Lebensmittelunverträglichkeiten

Annähernd ausnahmslos werden als Folge von Lebensmittelunverträglichkeiten Störungen wie Bauchbeschwerden beschrieben. Von Bauchschmerzen und Krämpfen der Eingeweide, Durchfällen, Verstopfungen, Blähungen ist in diesem Zusammenhang überall die Rede.

Tatsache ist jedoch, dass Symptome seitens der Bauchorgane eher selten auftreten. Stattdessen hat es sich gezeigt, dass Lebensmittelunverträglichkeiten verantwortlich sein können für schmerzhafte Bewegungseinschränkungen und Abnutzungserscheinungen (Arthrosen) der Hüft- und Kniegelenke, für Lumbalgien (Hexenschüsse) bis hin zu Bandscheibenvorfällen der Lendenwirbelsäule. Dazu kann sich, so ausgelöst eine Schultergelenksentzündung (Frozen Shoulder) entwickeln. Weiter können hoch schmerzhafte Bewegungseinschränkungen der Halswirbelsäule, die möglicherweise bis in die Hände und Finger einstrahlen, aus demselben Grund auftreten. Migräneanfälle sind aus diesem Grund ebenso denkbar.

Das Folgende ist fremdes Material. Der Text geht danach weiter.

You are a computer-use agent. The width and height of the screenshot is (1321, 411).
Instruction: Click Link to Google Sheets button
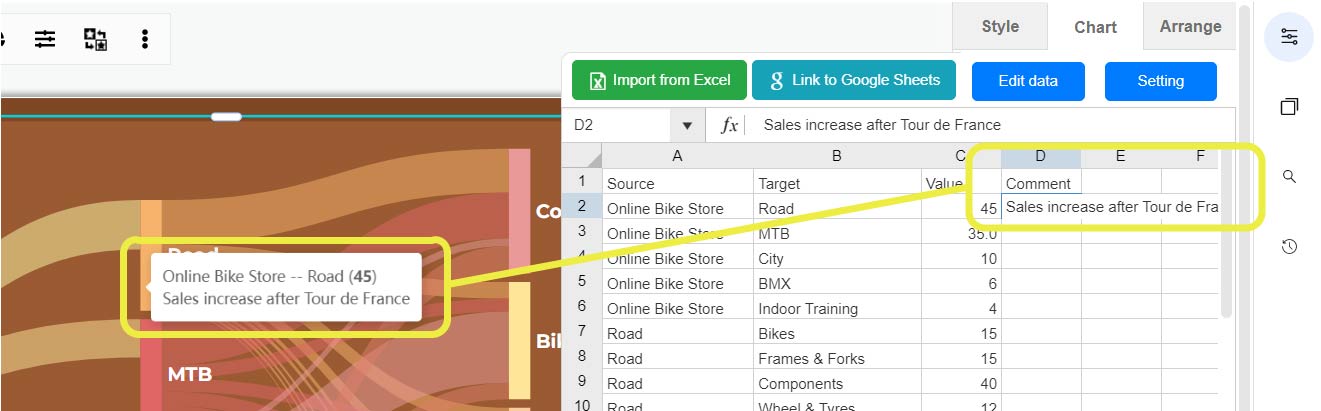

Beschwerden, die dadurch ausgelöst werden, können durch zeitweisen Verzicht auf diese Stoffe, in aller Regel völlig abgebaut werden. APM-TherapeutInnen helfen Ihnen diese Zusammenhänge zu erkennen, und werden mit ihren Behandlungen versuchen, Beschwerdefreiheit herzustellen. Nach einiger Zeit der Abstinenz werden diese Produkte (allerdings in geringeren Mengen) meist wieder problemlos vertragen.